# [Problem statement]
Where a line holds the word "taskbar", copy it from the records.

Material for this exercise below:

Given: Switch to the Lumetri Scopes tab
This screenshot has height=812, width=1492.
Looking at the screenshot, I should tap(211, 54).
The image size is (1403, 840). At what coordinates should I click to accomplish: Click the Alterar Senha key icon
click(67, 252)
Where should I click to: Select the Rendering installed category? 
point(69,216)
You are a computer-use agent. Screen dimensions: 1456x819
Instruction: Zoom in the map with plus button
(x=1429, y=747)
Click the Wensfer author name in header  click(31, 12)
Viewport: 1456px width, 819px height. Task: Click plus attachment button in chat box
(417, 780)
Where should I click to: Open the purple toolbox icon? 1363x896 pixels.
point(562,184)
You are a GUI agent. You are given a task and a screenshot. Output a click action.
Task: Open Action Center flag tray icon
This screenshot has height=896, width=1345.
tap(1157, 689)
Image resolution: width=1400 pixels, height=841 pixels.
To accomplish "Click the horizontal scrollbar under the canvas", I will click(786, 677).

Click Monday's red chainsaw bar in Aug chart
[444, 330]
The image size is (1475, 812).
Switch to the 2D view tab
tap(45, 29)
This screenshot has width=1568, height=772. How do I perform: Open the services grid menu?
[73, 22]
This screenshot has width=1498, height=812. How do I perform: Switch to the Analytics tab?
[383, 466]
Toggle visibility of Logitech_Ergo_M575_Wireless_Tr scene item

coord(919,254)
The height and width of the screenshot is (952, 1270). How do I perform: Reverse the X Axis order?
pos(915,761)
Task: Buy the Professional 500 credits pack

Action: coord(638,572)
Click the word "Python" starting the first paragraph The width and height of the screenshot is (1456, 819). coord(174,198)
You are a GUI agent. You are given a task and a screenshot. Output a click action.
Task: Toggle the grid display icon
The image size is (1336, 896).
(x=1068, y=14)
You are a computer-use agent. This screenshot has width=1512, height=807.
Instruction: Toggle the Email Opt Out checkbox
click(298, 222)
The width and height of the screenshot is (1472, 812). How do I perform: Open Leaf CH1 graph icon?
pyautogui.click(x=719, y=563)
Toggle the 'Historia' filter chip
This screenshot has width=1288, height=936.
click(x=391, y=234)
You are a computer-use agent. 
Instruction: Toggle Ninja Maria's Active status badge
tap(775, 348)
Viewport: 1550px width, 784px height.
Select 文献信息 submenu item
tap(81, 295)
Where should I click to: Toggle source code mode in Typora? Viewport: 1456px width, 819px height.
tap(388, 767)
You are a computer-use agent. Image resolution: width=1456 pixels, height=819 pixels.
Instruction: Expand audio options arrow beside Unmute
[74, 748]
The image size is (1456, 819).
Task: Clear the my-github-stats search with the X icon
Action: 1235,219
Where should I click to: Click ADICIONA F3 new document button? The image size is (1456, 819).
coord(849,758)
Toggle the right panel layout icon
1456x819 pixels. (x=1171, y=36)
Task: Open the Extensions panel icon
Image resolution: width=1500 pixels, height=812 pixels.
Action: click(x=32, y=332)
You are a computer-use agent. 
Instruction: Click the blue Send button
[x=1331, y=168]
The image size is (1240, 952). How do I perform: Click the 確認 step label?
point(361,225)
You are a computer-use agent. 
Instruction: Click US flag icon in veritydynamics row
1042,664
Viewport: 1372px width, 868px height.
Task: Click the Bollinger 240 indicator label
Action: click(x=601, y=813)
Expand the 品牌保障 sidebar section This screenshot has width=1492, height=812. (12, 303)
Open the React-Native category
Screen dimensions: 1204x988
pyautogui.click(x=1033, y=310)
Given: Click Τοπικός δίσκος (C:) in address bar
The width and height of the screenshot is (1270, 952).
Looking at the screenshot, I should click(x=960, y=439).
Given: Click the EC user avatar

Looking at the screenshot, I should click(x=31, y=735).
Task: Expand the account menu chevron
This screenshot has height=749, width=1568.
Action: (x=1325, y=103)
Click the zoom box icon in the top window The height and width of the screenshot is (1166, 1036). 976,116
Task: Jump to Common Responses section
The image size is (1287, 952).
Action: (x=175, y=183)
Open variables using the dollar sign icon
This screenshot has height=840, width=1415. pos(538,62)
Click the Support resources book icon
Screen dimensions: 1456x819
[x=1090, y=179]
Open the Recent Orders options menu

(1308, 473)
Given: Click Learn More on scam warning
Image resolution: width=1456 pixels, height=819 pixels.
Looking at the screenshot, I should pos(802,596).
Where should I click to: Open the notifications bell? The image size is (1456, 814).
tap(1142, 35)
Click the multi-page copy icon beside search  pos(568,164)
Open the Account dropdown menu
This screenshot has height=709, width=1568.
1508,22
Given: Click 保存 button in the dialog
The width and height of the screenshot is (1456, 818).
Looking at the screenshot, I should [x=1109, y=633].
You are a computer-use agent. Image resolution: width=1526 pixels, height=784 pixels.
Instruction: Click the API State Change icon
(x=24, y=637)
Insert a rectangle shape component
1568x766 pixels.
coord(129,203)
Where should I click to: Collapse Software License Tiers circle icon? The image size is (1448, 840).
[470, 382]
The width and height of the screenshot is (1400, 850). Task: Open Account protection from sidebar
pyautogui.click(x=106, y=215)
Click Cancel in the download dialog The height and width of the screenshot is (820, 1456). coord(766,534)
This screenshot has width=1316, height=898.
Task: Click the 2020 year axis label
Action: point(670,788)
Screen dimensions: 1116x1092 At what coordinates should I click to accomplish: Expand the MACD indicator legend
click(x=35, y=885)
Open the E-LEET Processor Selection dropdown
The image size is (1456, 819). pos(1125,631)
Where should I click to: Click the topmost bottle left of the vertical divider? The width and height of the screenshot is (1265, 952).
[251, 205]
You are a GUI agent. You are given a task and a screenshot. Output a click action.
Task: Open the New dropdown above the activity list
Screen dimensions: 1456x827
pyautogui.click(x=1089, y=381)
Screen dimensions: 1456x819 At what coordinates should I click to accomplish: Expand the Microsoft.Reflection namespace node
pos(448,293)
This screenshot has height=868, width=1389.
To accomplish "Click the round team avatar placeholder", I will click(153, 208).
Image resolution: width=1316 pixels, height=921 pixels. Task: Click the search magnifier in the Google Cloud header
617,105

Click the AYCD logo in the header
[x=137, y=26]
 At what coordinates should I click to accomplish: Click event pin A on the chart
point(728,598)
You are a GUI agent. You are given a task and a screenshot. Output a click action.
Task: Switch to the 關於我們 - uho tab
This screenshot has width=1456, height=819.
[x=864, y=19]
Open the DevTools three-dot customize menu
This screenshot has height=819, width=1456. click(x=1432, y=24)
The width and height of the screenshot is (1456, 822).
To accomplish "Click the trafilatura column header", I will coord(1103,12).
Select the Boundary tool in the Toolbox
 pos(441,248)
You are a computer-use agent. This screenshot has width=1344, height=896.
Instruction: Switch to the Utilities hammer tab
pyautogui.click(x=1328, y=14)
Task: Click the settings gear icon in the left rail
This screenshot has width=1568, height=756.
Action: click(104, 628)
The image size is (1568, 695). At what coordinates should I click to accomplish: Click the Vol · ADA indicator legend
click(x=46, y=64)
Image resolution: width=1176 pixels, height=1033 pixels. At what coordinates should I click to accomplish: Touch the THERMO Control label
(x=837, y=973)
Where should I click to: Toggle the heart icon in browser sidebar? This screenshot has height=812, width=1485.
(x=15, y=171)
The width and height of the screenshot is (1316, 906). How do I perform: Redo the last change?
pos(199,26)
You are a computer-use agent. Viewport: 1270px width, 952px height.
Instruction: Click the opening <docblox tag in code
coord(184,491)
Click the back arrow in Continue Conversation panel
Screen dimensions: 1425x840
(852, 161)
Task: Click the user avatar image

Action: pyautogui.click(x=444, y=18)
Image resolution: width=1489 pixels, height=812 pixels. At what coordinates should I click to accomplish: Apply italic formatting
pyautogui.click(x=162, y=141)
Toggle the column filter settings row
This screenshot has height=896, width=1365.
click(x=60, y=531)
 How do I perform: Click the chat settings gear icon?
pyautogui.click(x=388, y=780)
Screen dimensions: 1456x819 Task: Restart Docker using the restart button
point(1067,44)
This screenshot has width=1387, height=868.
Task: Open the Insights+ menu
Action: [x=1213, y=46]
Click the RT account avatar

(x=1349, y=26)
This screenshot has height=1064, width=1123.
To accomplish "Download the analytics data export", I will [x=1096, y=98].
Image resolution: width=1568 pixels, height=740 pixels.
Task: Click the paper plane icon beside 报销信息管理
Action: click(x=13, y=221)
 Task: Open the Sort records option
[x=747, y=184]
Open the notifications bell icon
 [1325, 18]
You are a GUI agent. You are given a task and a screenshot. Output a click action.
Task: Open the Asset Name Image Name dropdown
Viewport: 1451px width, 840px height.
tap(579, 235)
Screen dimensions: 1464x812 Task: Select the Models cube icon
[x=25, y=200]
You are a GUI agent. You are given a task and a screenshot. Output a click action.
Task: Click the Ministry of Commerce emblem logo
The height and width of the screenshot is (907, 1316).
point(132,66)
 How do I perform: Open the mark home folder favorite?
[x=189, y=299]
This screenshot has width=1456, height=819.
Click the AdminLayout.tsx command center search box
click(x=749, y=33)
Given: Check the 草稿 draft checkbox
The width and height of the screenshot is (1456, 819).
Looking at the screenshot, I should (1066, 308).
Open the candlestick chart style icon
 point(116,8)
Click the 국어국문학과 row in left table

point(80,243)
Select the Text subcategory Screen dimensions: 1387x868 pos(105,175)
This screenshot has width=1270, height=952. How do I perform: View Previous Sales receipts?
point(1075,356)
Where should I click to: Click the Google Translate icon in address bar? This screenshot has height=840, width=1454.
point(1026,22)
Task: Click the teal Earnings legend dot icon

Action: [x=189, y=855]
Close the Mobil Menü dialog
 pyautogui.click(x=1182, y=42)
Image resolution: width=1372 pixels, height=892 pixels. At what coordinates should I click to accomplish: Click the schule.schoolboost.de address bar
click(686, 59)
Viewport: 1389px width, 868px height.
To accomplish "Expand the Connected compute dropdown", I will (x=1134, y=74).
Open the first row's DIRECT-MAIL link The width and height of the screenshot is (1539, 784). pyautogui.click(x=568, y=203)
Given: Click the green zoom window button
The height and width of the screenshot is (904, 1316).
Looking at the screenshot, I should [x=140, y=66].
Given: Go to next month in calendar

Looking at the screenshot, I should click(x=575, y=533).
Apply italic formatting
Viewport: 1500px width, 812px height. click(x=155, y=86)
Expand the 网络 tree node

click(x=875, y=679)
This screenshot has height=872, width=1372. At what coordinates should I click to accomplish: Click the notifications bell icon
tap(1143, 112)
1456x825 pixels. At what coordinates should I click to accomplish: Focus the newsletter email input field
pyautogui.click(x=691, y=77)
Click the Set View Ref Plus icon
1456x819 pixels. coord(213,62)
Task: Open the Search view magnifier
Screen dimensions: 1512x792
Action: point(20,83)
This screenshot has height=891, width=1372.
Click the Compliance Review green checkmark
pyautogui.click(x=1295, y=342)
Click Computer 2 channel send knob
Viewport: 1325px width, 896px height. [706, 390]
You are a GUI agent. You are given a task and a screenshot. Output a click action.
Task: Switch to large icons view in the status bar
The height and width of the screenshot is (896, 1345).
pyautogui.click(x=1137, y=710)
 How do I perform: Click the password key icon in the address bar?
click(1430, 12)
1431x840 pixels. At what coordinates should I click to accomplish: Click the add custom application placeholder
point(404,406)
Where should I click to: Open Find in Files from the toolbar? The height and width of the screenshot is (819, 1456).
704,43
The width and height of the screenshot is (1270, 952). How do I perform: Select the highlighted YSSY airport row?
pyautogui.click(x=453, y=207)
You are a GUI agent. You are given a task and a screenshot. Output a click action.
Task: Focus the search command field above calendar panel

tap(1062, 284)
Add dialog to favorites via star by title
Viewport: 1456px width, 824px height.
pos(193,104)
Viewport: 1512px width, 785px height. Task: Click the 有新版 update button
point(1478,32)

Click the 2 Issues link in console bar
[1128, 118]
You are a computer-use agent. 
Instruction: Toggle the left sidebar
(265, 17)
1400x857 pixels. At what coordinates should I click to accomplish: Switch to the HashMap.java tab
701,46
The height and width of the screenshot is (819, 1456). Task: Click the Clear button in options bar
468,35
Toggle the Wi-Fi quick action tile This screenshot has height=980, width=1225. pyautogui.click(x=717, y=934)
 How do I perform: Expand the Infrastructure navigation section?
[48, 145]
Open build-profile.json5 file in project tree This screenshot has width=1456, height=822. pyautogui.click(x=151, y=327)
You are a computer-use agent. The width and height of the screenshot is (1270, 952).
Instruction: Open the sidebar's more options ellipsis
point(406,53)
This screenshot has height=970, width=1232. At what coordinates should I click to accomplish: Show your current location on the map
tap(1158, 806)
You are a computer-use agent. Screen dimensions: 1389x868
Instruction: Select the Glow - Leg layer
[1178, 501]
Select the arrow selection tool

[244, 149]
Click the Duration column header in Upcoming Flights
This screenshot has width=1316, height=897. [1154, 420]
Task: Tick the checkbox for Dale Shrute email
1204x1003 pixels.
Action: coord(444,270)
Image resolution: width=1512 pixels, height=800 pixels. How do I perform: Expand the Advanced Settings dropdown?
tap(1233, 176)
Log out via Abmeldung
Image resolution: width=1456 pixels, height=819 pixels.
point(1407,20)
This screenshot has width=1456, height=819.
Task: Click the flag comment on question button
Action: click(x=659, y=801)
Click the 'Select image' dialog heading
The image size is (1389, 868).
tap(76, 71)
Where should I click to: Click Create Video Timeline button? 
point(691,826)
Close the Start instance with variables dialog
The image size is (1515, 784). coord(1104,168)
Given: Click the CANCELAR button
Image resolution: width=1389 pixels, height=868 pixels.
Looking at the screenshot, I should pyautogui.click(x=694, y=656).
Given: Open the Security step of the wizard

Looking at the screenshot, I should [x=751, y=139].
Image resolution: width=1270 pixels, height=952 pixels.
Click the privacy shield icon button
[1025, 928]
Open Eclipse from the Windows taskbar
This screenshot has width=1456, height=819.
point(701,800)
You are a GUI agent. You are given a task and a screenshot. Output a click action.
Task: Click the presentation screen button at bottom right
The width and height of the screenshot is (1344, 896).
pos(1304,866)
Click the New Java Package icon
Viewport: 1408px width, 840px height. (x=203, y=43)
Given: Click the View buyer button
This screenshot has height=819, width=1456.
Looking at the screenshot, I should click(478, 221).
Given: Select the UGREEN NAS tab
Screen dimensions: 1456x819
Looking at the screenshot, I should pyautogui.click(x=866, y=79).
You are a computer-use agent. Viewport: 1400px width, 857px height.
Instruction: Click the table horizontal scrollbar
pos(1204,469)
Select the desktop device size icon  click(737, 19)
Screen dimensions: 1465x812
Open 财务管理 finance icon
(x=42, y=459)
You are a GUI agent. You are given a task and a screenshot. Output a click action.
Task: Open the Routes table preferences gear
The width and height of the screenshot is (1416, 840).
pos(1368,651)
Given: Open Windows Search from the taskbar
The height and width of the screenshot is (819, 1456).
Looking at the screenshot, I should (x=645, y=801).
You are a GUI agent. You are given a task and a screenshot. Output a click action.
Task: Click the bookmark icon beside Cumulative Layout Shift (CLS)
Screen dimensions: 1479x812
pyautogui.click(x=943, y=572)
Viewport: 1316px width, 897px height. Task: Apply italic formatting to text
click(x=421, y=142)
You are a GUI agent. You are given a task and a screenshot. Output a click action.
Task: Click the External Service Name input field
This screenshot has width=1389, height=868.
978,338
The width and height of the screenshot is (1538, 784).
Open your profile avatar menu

End of Material for this exercise.

# [Response area]
Open Eclipse from the Windows taskbar
Given: Open Windows Search from the taskbar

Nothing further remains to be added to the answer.